Rationale: We are building an "honest" tool for technical users, not pitching a product. Fluff hides meaning and creates enterprise BS.
Clarity Contract:
- Banned Words: enhanced, enterprise-ready, seamless, robust, production-ready, revolutionary, etc.
- Banned Emojis: Emojis like ⚠️, ✅, ❌ are for UI/communications, not for logs
- Logging Format: All logs MUST use the
[TAG] [system] [component]format for clarity and consistency
Critical Build Practices (Non-Negotiable)
Docker Cache Invalidation During Testing
Principle: ALWAYS use --no-cache when testing fixes.
Rationale: Docker layer caching will use the broken state unless explicitly invalidated. A fix that appears to fail may simply be using cached layers.
Build Contract:
- Testing Fixes:
docker-compose build --no-cacheordocker build --no-cache - Never Assume: Cache will not pick up source code changes automatically
- Verification: If a fix doesn't work, rebuild without cache before debugging further
Development Workflow Principles
Session-Based Development
Development sessions follow a structured pattern to maintain quality and documentation:
Before Starting:
- Review current project status and priorities
- Read previous session documentation for context
- Set clear, specific goals for the session
- Create todo list to track progress
During Development:
- Implement code following established patterns
- Document progress as you work (don't wait until end)
- Update todo list continuously
- Test functionality as you build
After Session Completion:
- Create session documentation with complete technical details
- Update status files with new capabilities and technical debt
- Clean up todo list and plan next session priorities
- Verify all quality checkpoints are met
Quality Standards
Code Quality:
- Follow language best practices (Go, TypeScript, React)
- Include proper error handling for all failure scenarios
- Add meaningful comments for complex logic
- Maintain consistent formatting and style
Documentation Quality:
- Be accurate and specific with technical details
- Include file paths, line numbers, and code snippets
- Document the "why" behind technical decisions
- Focus on outcomes and user impact
Testing Quality:
- Test core functionality and error scenarios
- Verify integration points work correctly
- Validate user workflows end-to-end
- Document test results and known issues
The Pre-Integration Checklist
Do not merge or consider work complete until you can check these boxes:
- All errors are logged (not silenced with
/dev/null) - No new unauthenticated endpoints exist (all use proper middleware)
- Backup/restore/fallback paths exist for critical operations
- Idempotency verified (can run 3x safely)
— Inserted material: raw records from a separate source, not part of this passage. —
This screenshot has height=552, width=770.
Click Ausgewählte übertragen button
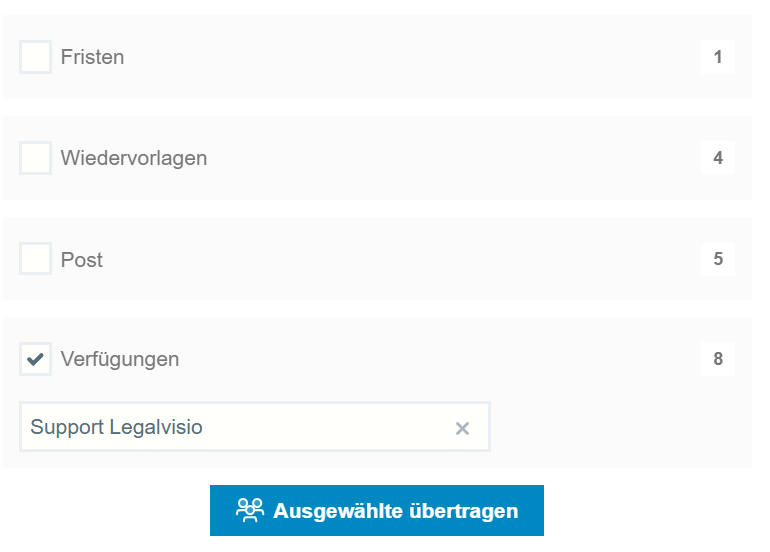click(x=377, y=510)
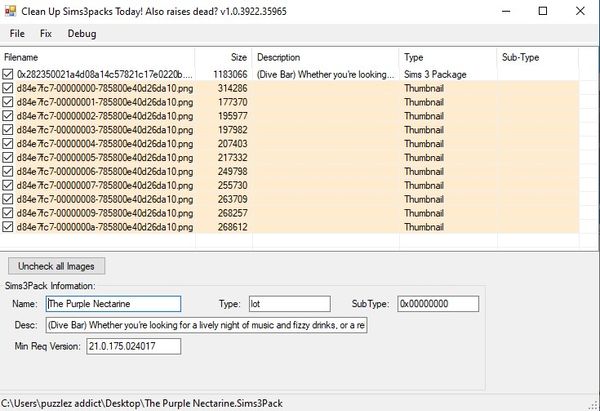Open the Fix menu
The height and width of the screenshot is (411, 600).
click(x=46, y=34)
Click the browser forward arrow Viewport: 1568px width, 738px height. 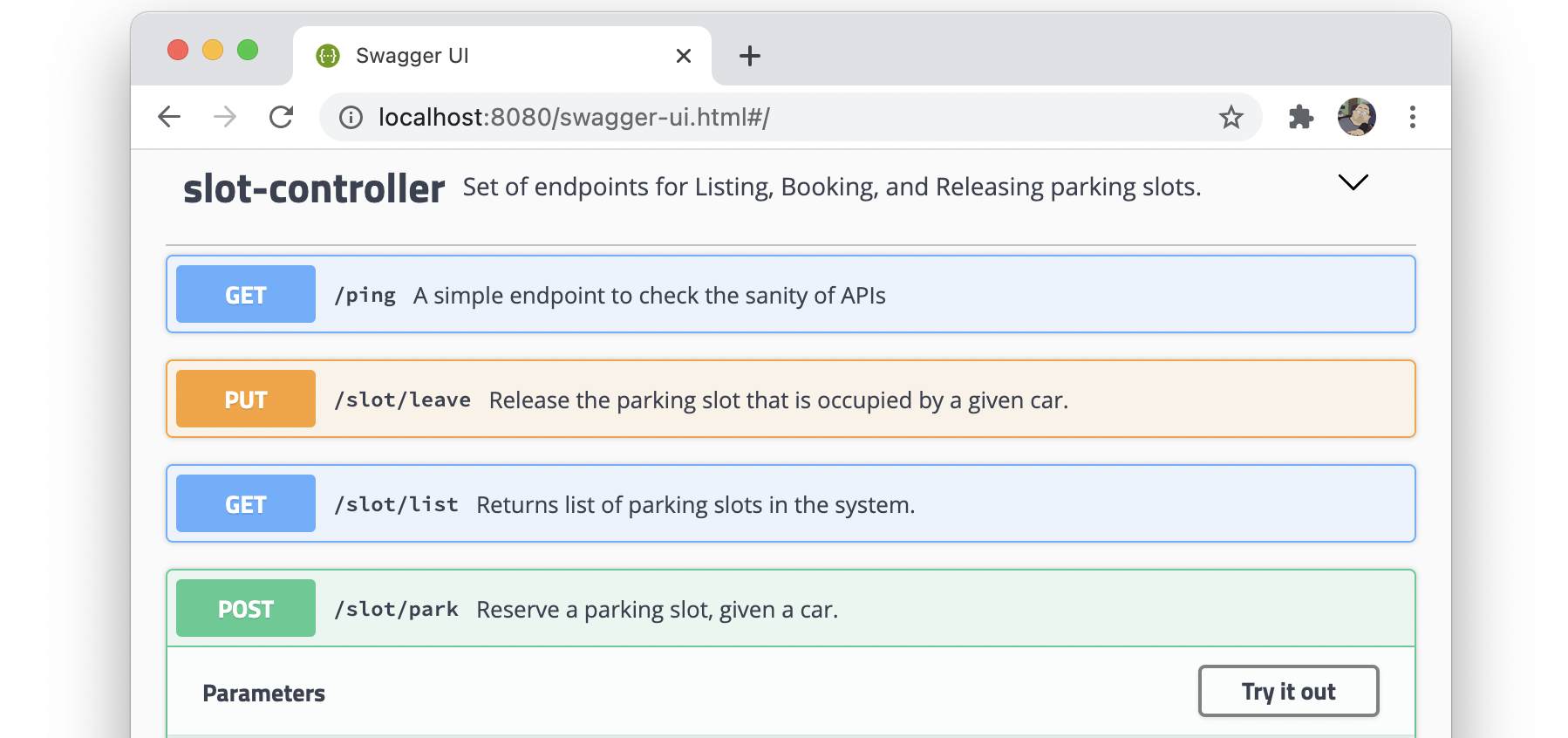[225, 117]
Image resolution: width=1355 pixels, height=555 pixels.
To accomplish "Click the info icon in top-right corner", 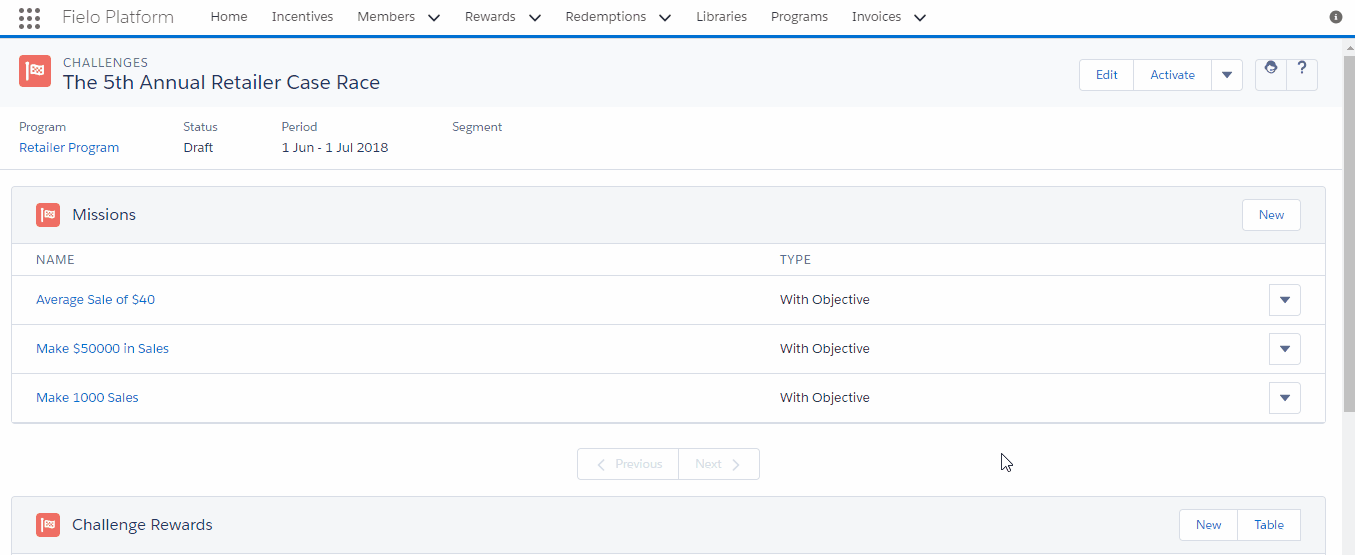I will tap(1336, 17).
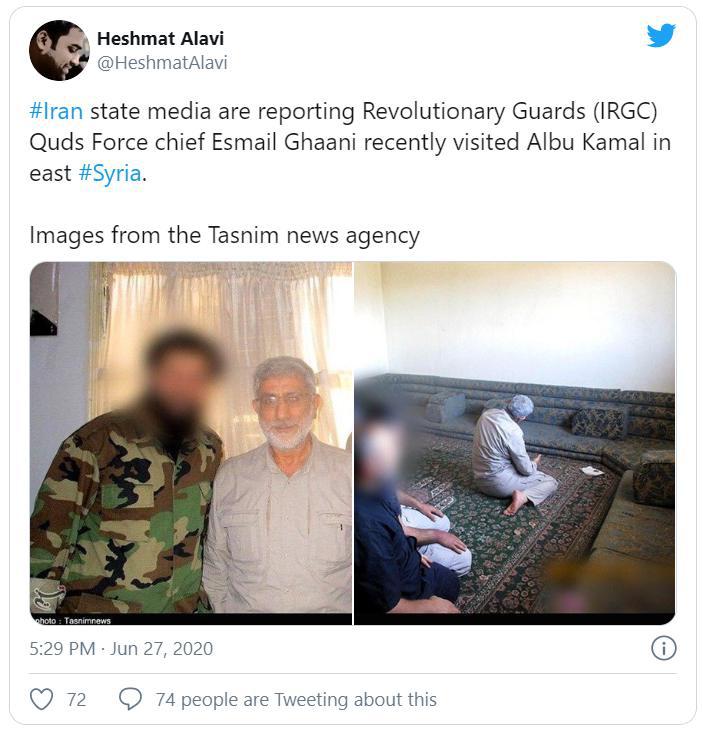Image resolution: width=703 pixels, height=733 pixels.
Task: Open the #Syria hashtag
Action: [x=110, y=173]
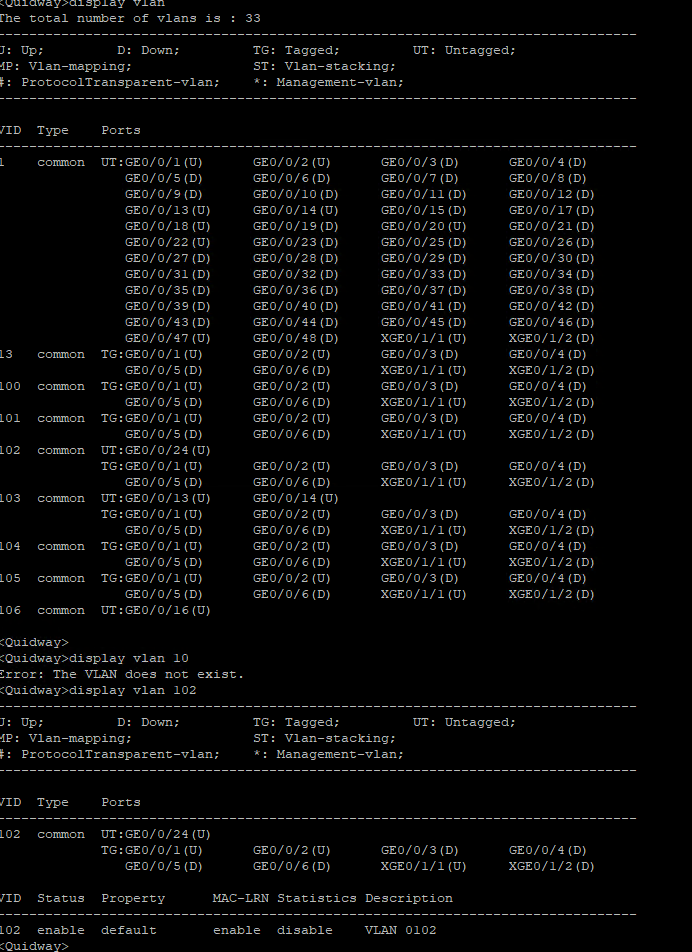Viewport: 692px width, 952px height.
Task: Click port GE0/0/31(U) entry
Action: tap(167, 274)
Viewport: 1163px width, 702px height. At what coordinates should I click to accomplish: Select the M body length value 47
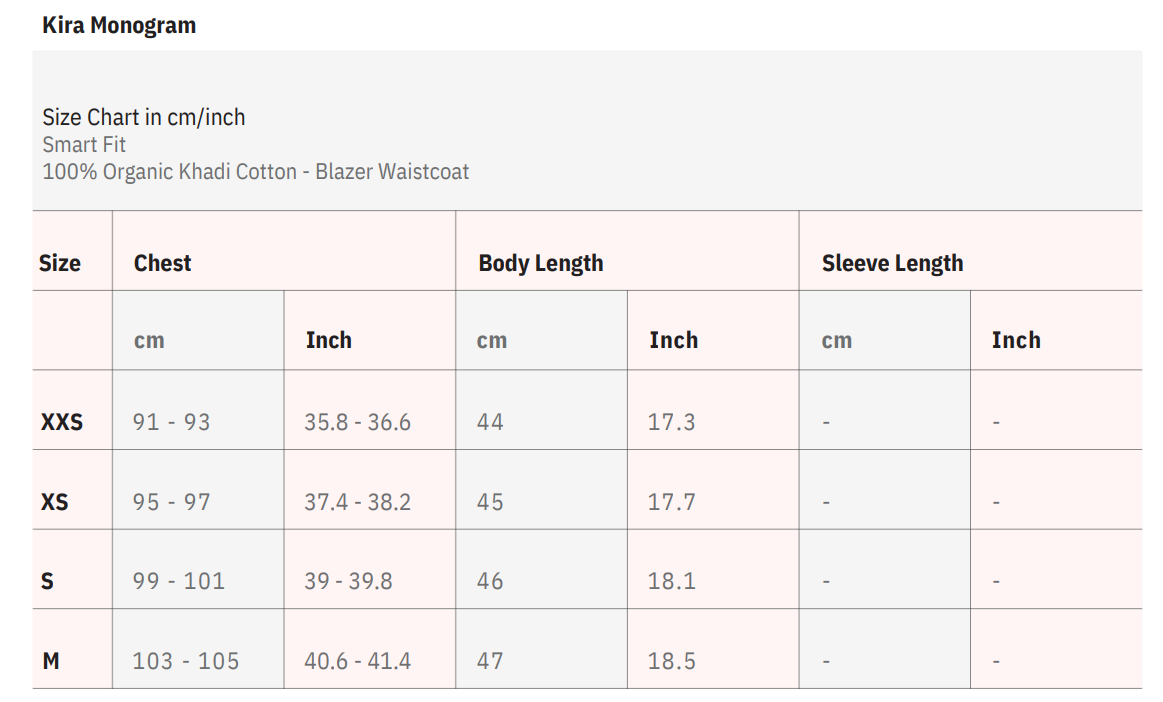490,661
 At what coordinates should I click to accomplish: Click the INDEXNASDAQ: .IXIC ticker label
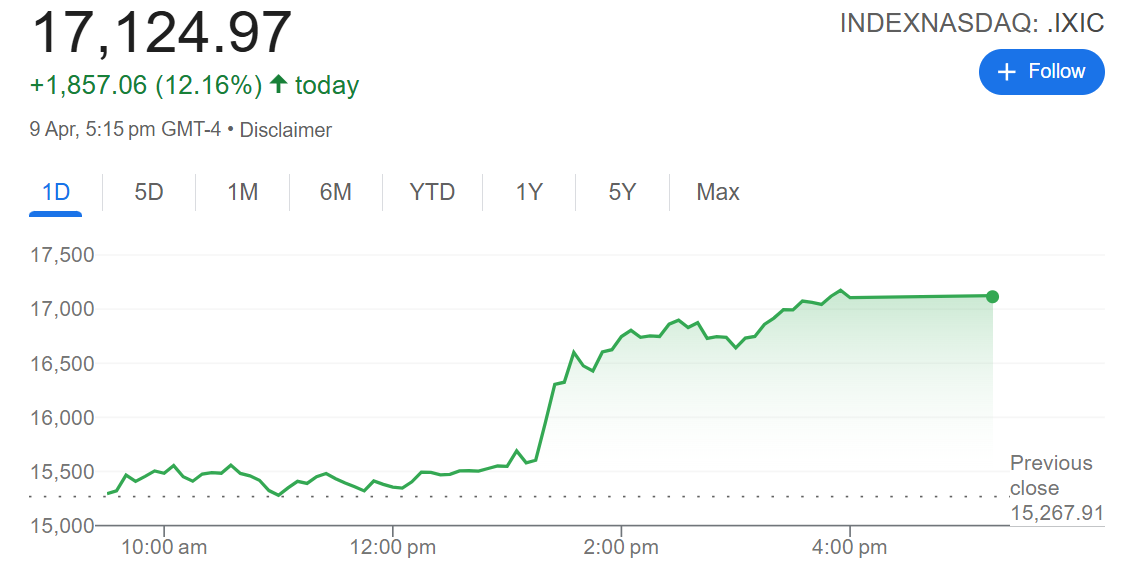coord(971,24)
- History table logging added for all state changes
- Security review completed (respects the established stack)
- Testing includes error scenarios (not just happy path)
- Documentation is updated with current implementation details
- Technical debt is identified and tracked
Sustainable Development Practices
Technical Debt Management
Every session must identify and document:
- New Technical Debt: What shortcuts were taken and why
- Deferred Features: What was postponed and the justification
- Known Issues: Problems discovered but not fixed
- Architecture Decisions: Technical choices needing future review
Self-Enforcement Mechanisms
Pattern Discipline:
- Use TodoWrite tool for session progress tracking
- Create session documentation for ALL development work
- Update status files to reflect current reality
- Maintain context across development sessions
Anti-Patterns to Avoid: ❌ "I'll document it later" - Details will be lost ❌ "This session was too small to document" - All sessions matter ❌ "The technical debt isn't important enough to track" - It will become critical ❌ "I'll remember this decision" - You won't, document it
Positive Patterns to Follow: ✅ Document as you go - Take notes during implementation ✅ End each session with documentation - Make it part of completion criteria ✅ Track all decisions - Even small choices have future impact ✅ Maintain technical debt visibility - Hidden debt becomes project risk
This ethos ensures consistent, high-quality development while building a maintainable system that serves both current users and future development needs. The principles only work when consistently followed.